_Task description_. Copy out the part that opens with the line containing "Given: Click the 一键评测" and closes with the line containing "point(112,33)", swapping "menu" for "dropdown" and leaving everything else untouched.

_Data in this exercise_.
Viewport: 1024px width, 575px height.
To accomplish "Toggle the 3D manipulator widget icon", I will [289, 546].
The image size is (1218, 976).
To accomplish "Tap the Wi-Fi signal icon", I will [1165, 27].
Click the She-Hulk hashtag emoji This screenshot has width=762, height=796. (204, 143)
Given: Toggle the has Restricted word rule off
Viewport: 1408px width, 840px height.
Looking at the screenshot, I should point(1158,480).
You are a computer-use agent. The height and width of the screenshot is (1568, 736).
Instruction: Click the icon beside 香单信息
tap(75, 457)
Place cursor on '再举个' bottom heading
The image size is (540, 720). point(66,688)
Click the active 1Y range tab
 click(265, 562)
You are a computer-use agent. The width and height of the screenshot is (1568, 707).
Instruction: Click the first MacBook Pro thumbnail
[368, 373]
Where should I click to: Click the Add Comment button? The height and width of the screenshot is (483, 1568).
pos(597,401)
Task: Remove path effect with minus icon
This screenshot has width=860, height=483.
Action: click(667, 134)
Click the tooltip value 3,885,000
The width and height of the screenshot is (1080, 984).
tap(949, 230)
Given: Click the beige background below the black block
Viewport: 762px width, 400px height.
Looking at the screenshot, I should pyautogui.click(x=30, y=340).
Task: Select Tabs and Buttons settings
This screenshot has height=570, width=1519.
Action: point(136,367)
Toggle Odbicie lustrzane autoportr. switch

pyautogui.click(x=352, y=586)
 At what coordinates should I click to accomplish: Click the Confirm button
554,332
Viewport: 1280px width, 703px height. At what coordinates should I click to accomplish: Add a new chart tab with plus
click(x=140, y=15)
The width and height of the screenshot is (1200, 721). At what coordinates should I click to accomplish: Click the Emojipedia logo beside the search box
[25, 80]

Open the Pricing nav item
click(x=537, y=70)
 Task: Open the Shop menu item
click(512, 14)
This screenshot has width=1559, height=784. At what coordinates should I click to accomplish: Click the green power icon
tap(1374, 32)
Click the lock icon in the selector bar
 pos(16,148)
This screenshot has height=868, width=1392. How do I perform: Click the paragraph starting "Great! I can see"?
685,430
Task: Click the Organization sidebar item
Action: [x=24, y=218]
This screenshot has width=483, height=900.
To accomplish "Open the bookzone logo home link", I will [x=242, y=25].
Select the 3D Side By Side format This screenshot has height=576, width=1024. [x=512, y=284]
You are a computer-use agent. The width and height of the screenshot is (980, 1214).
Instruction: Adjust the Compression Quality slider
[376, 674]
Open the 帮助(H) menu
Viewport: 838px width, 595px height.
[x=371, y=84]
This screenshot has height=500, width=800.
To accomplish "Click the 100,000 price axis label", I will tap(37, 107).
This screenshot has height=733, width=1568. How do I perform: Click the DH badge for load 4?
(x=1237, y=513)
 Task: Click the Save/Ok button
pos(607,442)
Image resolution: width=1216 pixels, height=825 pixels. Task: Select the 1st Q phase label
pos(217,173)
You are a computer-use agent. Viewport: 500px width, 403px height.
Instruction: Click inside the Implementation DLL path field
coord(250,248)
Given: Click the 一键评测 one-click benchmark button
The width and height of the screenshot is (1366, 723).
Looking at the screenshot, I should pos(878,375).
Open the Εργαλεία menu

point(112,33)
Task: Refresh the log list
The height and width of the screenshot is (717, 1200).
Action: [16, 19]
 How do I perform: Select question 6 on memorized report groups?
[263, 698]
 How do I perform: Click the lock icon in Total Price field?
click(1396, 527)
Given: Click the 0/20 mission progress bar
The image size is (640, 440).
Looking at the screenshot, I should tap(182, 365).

_Task solution_.
Given: Click the 一键评测 one-click benchmark button
The width and height of the screenshot is (1366, 723).
Looking at the screenshot, I should pos(878,375).
Open the Εργαλεία dropdown

point(112,33)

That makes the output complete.